===== Provided passage

Bowdoin fell victim to Williams’ youthful energy, losing 28-14 in a game that wasn’t even that close. The Polar Bears struggled on offense, only gaining 220 yards total for the entire game. They did show signs of life on defense, with LB Latif Armiyaw ’20 spending most of the day in the Williams backfield, but the offense simply couldn’t do enough to keep them off the field. This won’t get better against the Panthers.

Predicted Score: Middlebury 38, Bowdoin 6

Williams (1-0) @ Colby (0-1)

Colby had the misfortune of running into Trinity in Week One, so it’s hard to get a read on how the Mules look this season. However, they scored 0 points against the Bantams, so it’s safe to say that the offense could stand to improve. Luckily, Williams’ defense is certainly not on par with Trinity’s. Look for Colby to try to establish RB Nate Richam ’18 and the running game early and often against the Ephs, who, being a young team, might struggle with a long road trip.

==========
===== Information given

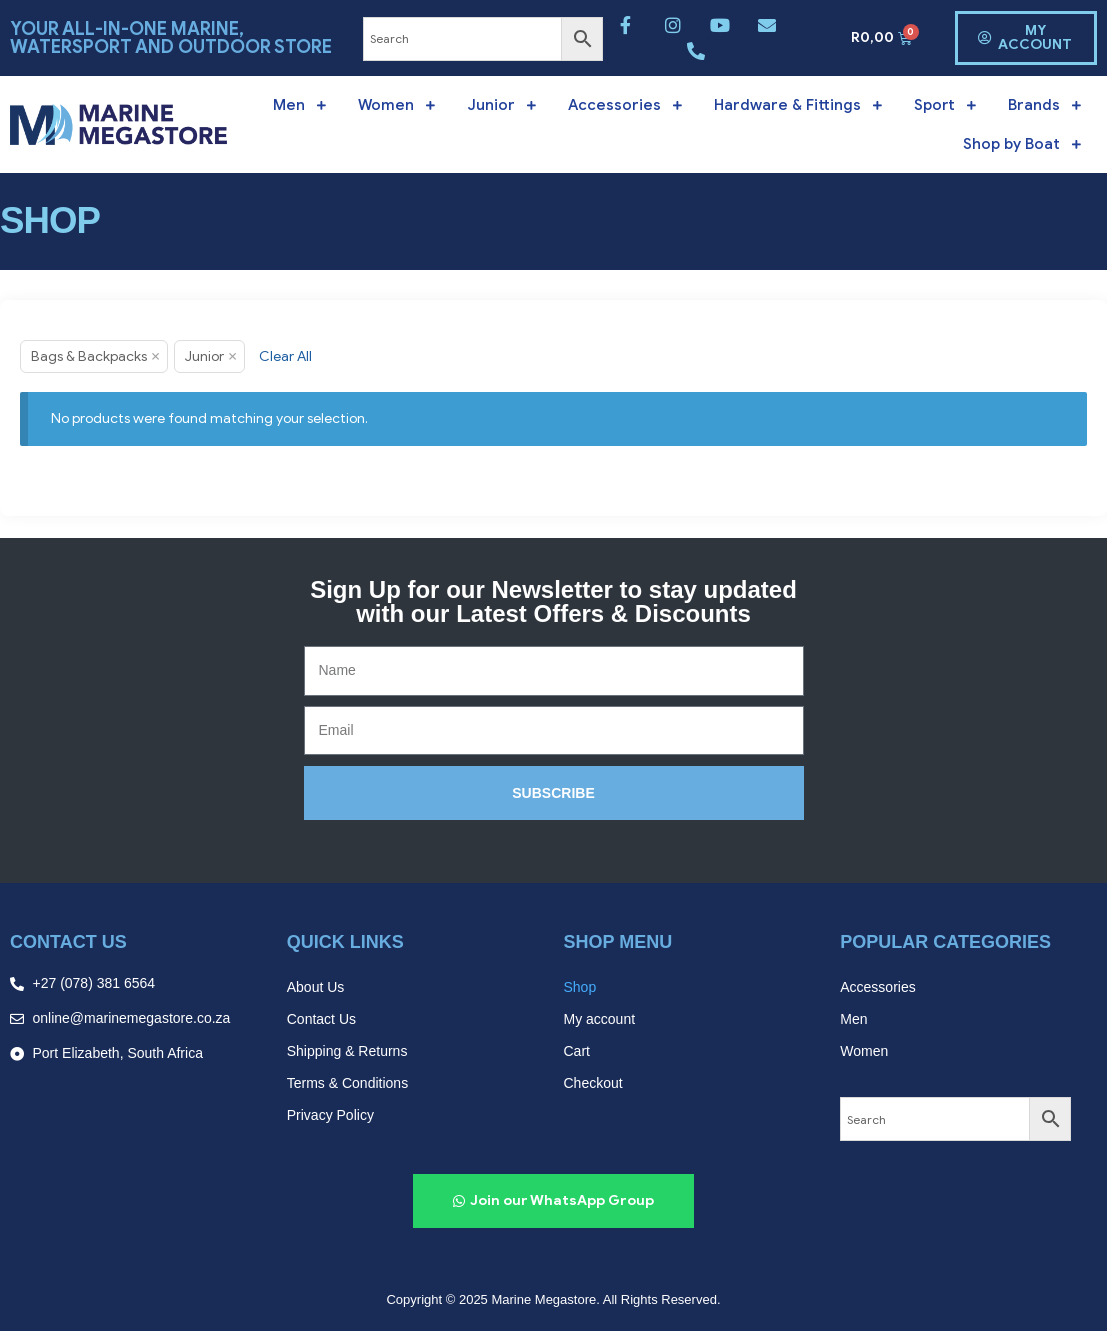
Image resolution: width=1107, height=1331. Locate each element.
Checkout (593, 1083)
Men (853, 1019)
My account (600, 1019)
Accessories (877, 987)
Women (864, 1051)
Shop (580, 987)
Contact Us (321, 1019)
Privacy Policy (330, 1115)
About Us (316, 987)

==========

◆ Actions to take
(a) Lay out the rows that follow the football preview as a two-column CSV with the headers "prompt" and "answer." Give one line per request with its text and its answer, put each field in quotes with line breaks turned into spaces, and leave out the pictures.
(b) Carry on the college football preview, picking up right after its last sentence.

◆ Expected answers
(a)
prompt,answer
"Image resolution: width=1107, height=1331. Locate each element. Checkout","(593, 1083)"
"Men","(853, 1019)"
"My account","(600, 1019)"
"Accessories","(877, 987)"
"Women","(864, 1051)"
"Shop","(580, 987)"
"Contact Us","(321, 1019)"
"Privacy Policy","(330, 1115)"
"About Us","(316, 987)"

(b)
This picture, Frank Stola ’21 running away from a defender, basically sums up Williams’ week one match up with Bowdoin.
(Courtesy of Williams Athletics)

Williams put on a terrific offensive display against Bowdoin, thanks almost entirely to a pair of first years. QB Bobby Maimeron ’21 threw for 283 yards and two touchdowns, and 168 of those yards, as well as both touchdowns, were to receiver Frank Stola ’21. Of course, this is a blessing and a curse for the Ephs. They have a bonafide weapon now, but Colby knows exactly who to focus on. They will focus their solid secondary, and particularly DB Don Vivian ’18, on Stola. This will be a test for these two phenoms, and I think they pass it.

Predicted Score: Williams 21, Colby 9

Amherst (1-0) @ Hamilton (0-1)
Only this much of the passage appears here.